Expanded Exemption from Percentage-of-Completion Method for Long-Term Contracts

An exception from the requirement to use the percentage-of-completion method for long-term contracts is provided for certain small construction contracts. In order for a contract to fall under this category, the contract must be expected to be completed within two years of commencement of the contract and be performed by a taxpayer whose average gross receipts for the prior three taxable years do not exceed $25 million. By using the completed contract method rather than the percentage-of-completion for long-term contracts, a contractor can defer the tax due until the job is complete.

Advantages of Accelerated Depreciation

                The method of expensing assets used for tax purposes differs from those used on the financial statements, which can result in larger tax depreciation deductions earlier in an assets life. One common way to accelerate the depreciation of an asset, for tax purposes, is by expensing it under the IRC §179. This allows taxpayers to deduct the cost of certain property as an expense when the property is placed in service. For the 2019 tax year, the maximum amount of allowable §179 expense is $1,000,000 on qualified property that is placed in service during the year.  However, there is a $2,500,000 phase-out threshold. If a business places qualified property in service during the year exceeding the $2,500,000 threshold, the amount of allowable §179 expense is phased out $1 for $1.

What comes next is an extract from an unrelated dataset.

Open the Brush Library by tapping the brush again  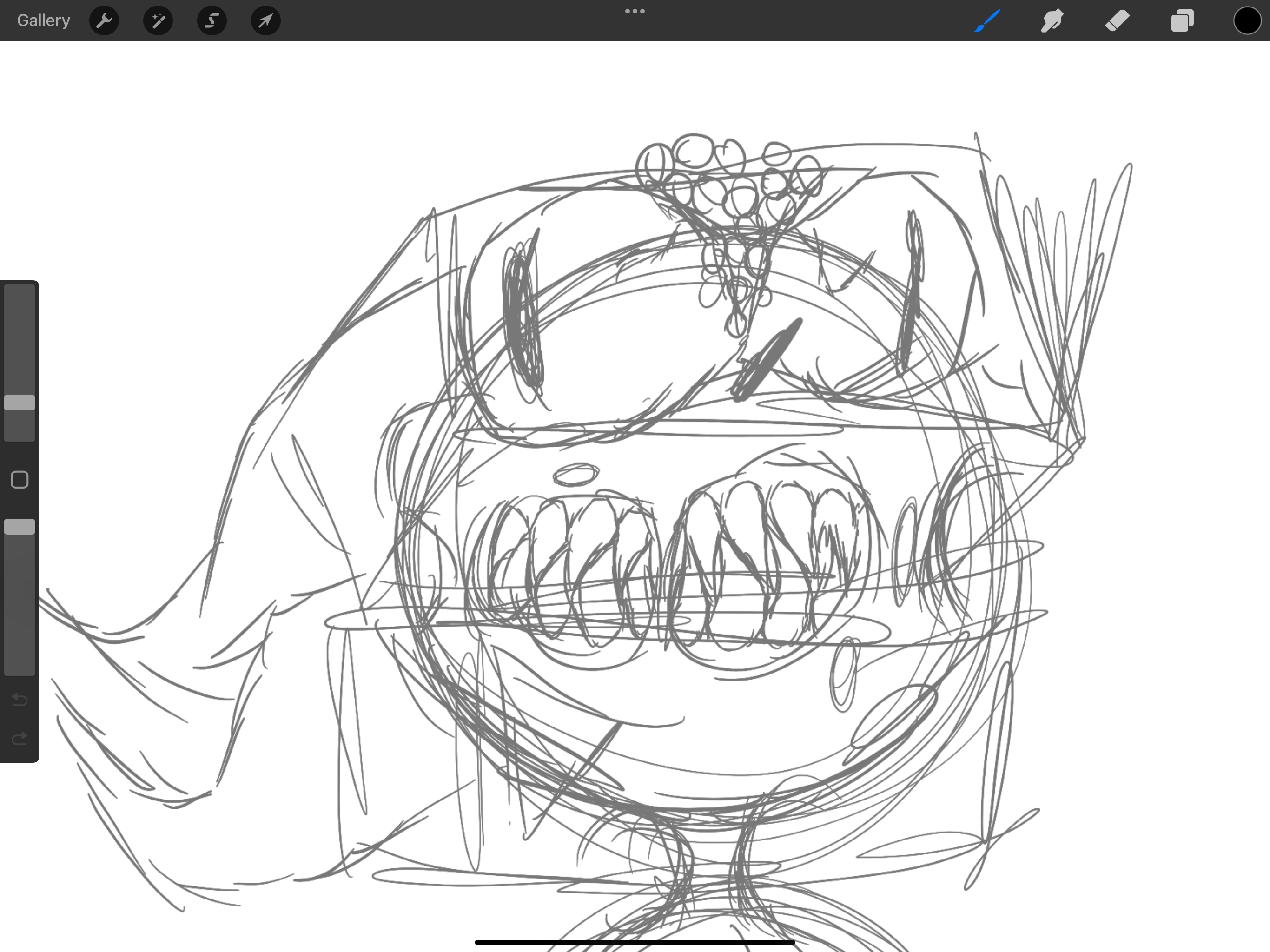tap(986, 20)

Similar to the §179 expense, businesses can also elect to take bonus depreciation on qualified assets placed in service during the year. For 2019, 100% of a qualified assets basis is allowed to be deducted as bonus depreciation on the tax return, no matter if the asset is new or used. Unlike the §179 deduction, there are no phase-out thresholds for the bonus depreciation deduction, which can make it even more appealing in some cases. The use of accelerated depreciation methods, like §179 and bonus, allow businesses to increase the deduction for depreciation. That, in turn, reduces the amount of income that is taxable, making depreciation an incredibly important part of tax planning for businesses.

Qualified Business Income Deduction

Under TCJA, many flow-through entities now can receive a 20% tax break. The Qualified Business Income Deduction (QBID) is a great tax planning opportunity for contractors. Qualified Business Income (QBI) is generally the amount of profits after wages and guaranteed payments and many taxpayers are able to receive a deduction of 20% of this amount. Though the QBID is a great tax planning opportunity, it can get very complicated and comes with phase-out thresholds. Rules change once taxable income exceeds certain thresholds and limitations then apply.


It is important to always take a big picture approach when tax planning.  You may find it to be more beneficial to utilize certain methods and deductions in different years to end up in the most favorable tax position year to year. It is also important to consult with your tax advisor to determine the impact of different tax-planning strategies.